The BRICS development bank, informally known, as the New Development Bank is a multilateral development bank that will fund development projects and foster economic growth in the BRICS (Brazil, Russian India, China and South Africa) countries that are the newly industrialized economics.

The bank attempts to foster sustainable development by mobilizing resources for infrastructure, supporting public as well as private projects primarily through loans, guarantees and equity participation. Moreover, it will also collaborate with international organizations and other financial entities in order to provide technical assistance for development projects. This bank somewhat poses as a threat to the US dominated funding institutions such as the World Bank and International Monetary Fund because the BRICS economies together make up 41.4% of the total world population and account for 25% of the global GDP.

Institutional Structure

The headquarters is in China and K.V. Kamath, an Indian has been appointed as the president. The inaugural Chairman of the Board of directors will be Brazilian and the inaugural chairman of the Board of Governors, Russian.

Capital Source

The initial startup capital is US$ 50 billion where each member contributed $10 billion for the total to sum up to US$ 50 billion; however, this reserve will be built up to be US $100 billion. The fund consists of $10 billion of "paid in capital" and $40 billion to be "paid upon request". Out of the total capital of $100 billion, China will contribute $41 billion, Brazil, Russia and India will contribute $18 billion and South Africa will give $5 billion. NDB is scheduled to start lending in 2016.

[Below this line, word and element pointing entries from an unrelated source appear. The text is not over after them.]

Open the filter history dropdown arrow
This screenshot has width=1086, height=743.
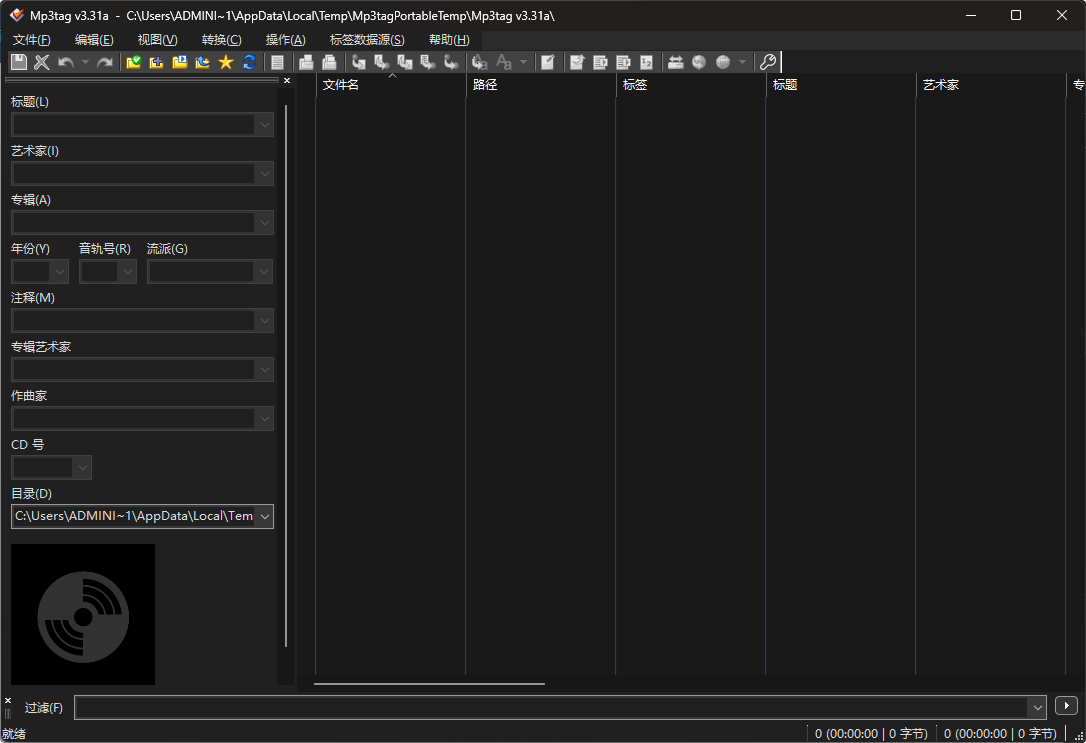coord(1036,707)
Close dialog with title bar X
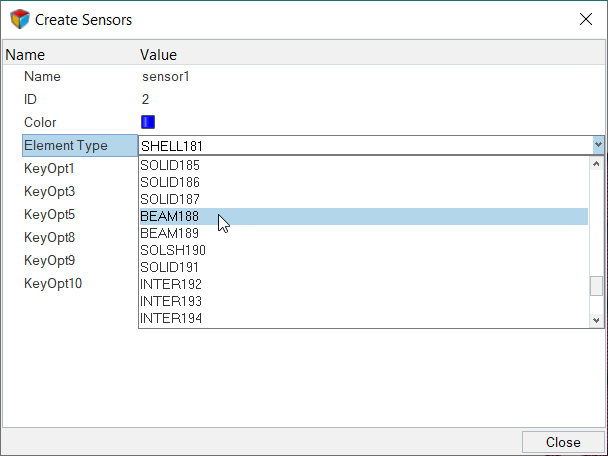 pyautogui.click(x=585, y=19)
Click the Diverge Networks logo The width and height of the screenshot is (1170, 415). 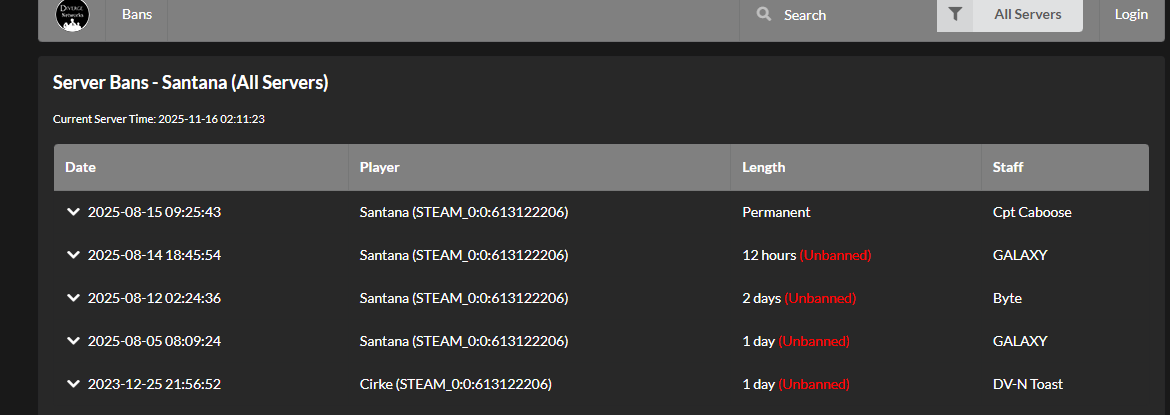click(72, 15)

Each member cannot increase its share of capital without the consent of other four members and the capital share cannot fall below 55% when new members are allowed to join. The bank with authorized lending up to $34 billion annually for the development projects. Lastly, each participant country will be assigned one vote and none of the countries will be able to practice veto power. The bank has also invested in a Contingent Reserve Arrangement that will serve as a provision of support through liquidity and precautionary instruments in the case of global liquidity or balance of payments pressures.

Transparency

The bank promises full transparency regarding its proceedings that can be validated by the fact that the bank will publish an annual report on the reviewed statements of accounts and it will also transmit a summary of financial position to its members quarterly. Further, there will be published reports available related to the Bank's purpose and functions. The bank has yet to elaborate on its own rules of procedure and specific regarding access to its documents. It will apply sound banking principles to its operation such as it will not finance any activity to a member if that member objects to the given financing, the bank will not allocate disproportionate amount of its resources to be used for benefit of any member and it will maintain diversification in all of its investments and any loan, investment, or other types of financing undertaken in the ordinary operations of the Bank will be only used for procurement in member countries of goods and service produced in member countries (except in any case in which the Board of Directors determines to permit procurement in a non-member country of goods and services produced in a non-member country in special circumstances making such procurement appropriate).

Environment

The NDB identifies environment sustainability as a crucial factor to consider when it comes to carrying out investments for infrastructural growth and guarantees climate resilience. The bank will consider projects revolving around reducing the environmental impacts of existing infrastructure, modifying existing infrastructure to changing climate and designing new infrastructure to promote environmentally sustainable lifestyles such as the use of renewable energy.